As the administrative state distorts the United States’ constitutional architecture, Clarence Thomas becomes America’s indispensable constitutionalist. Now in his 25th year on the Supreme Court, he is urging the judicial branch to limit the legislative branch’s practice of delegating its power to the executive branch.

In four opinions in 112 days between March 9 and June 29, Thomas indicted the increasing incoherence of the court’s separation of powers jurisprudence. This subject is central to today’s argument between constitutionalists and progressives. The former favor and the latter oppose holding Congress to its responsibilities and restricting executive discretion.

“The Constitution,” Thomas notes in Department of Transportation v. Association of American Railroads, “does not vest the federal government with an undifferentiated ‘governmental power.’ ” It vests three distinguishable types of power in three different branches. The court, Thomas says, has the “judicial duty” to enforce the vesting clauses as absolute and exclusive by policing the branches’ boundaries.

Particularly, it should prevent Congress from delegating to executive agencies the essentially legislative power of formulating “generally applicable rules of private conduct.” Such delegation, Thomas says, erases the distinction between “the making of law, and putting it into effect.” This occurs when Congress — hyperactive, overextended and too busy for specificity — delegates “policy determinations” that “effectively permit the President to define some or all of the content” of a rule of conduct.

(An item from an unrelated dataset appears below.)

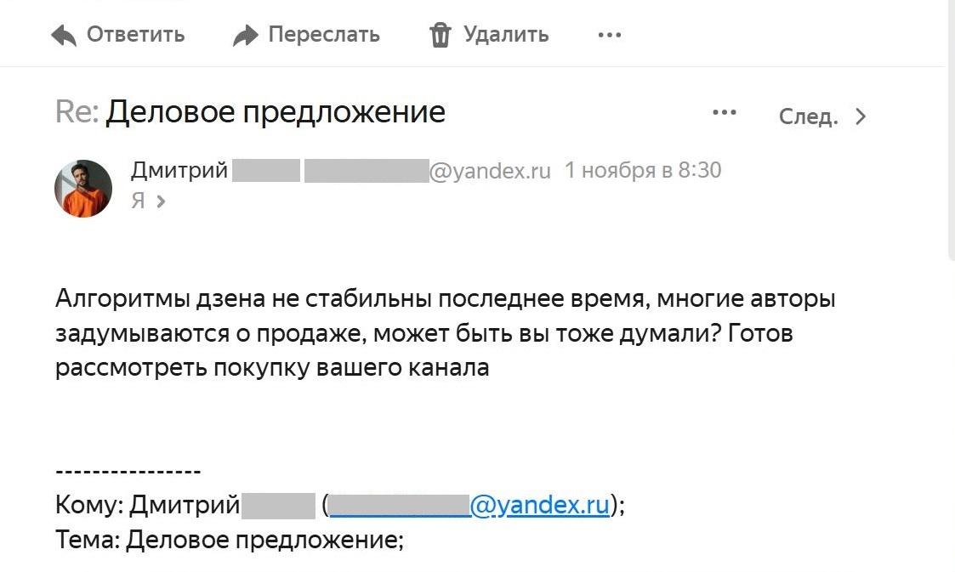
Task: Click the sender's profile avatar photo
Action: [x=82, y=188]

Today, if Congress provides “a minimal degree of specificity” in the instructions it gives to the executive, the court, Thomas says, abandons “all pretense of enforcing a qualitative distinction between legislative and executive power.” As a result, the court has “overseen and sanctioned the growth of an administrative system that concentrates the power to make laws and the power to enforce them in the hands of a vast and unaccountable administrative apparatus that finds no comfortable home in our constitutional structure.”

Yes, the judicial abdication has been stunning.